Here are some economic highlights from each of the BRIC nations:
Russia: Resource revenues, primarily earned from oil and natural gas exports, have helped drive growth of the economy and the middle-class in Russia. But it is a restive middle class that has taken its anti-Putin protests to the streets. As natural gas prices have taken a big hit in the last few years, and with oil down sharply since spring, Russia will run larger deficits, financed by inflation, a policy that will create more unrest. Earlier this year, the Russian central bank, which has been a net buyer of gold, surprised many with its first gold sales in five years.
India: Consumer price inflation in India is about 10%; food prices are increasing at a rate closer to 11%. Interest rates are high, the state deficit is widening, manufacturing has turned down sharply, and GDP growth is stalling. Standard & Poor's, which dropped the outlook for Indian debt from "stable" to "negative" in April, says the slowdown puts India's investment grade debt rating at risk.

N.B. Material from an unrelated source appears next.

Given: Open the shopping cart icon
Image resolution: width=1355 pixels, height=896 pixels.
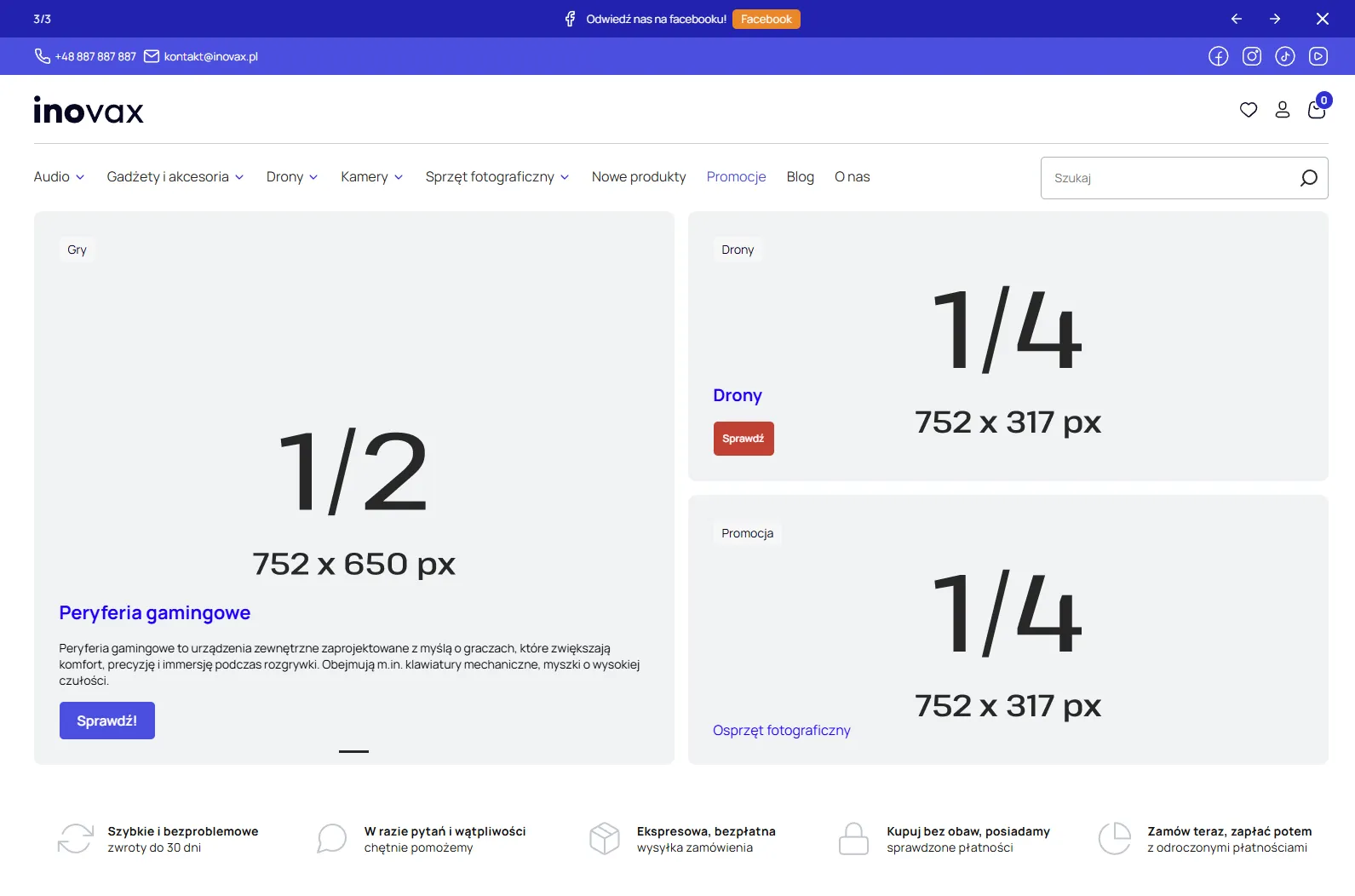Looking at the screenshot, I should pos(1316,110).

China: Now the second largest economy in the world, China's demand has had a huge impact on commodity prices. Slipping commodity prices may tell more about what is going on (or not going on) in China than any official numbers, which are no more reliable than government numbers in the U.S. Besides the slowing export sector determined by conditions outside the country, China has blown up a huge real estate bubble of its own. Central economic planning, state -owned enterprises, and crony deals, all widespread in China, are no more functional there than they are anywhere else in the world.
The People's Bank of China's concern about a slowdown was seen earlier this month as it cut key interest rates for the first time in years.
It has become a cliché, but it is nevertheless true that we inhabit a global economy. We cannot escape the effects of slowing conditions elsewhere in the world. Thanks in part to emerging market demand, U.S. exports were up 17% last year, mostly in manufactured goods. As emerging markets slow, so do U.S. exports. China's slowdown threatens its ability to continue sponsoring U.S. debt. And then there is the inevitable currency warfare that ensues in a slowdown, as countries "race to the bottom" in their competitive devaluation of their own currencies, in the futile hope of generating prosperity by stimulating exports at the expense of destroying the people's purchasing power.
My local newspaper sums up the G-20 nation's talks in Mexico with a headline that reads, "G-20 talks on Europe debt spur optimism: Obama is encouraged strong action is near." It's like Groundhog Day. It's no different than the news stories about the European crisis that have run for years now. But no matter how many times the scene is repeated, the crisis of sovereign nations that spend more than they produce and cannot pay their bills is not fixed by loaning them more money.
The media focuses relentlessly on re-writing old news from Europe over and over. But despite the optimistic headlines, it is a situation that worsens as the debt deepens with each new rescue plan.
Meanwhile few notice that the tide is going out on the global economy.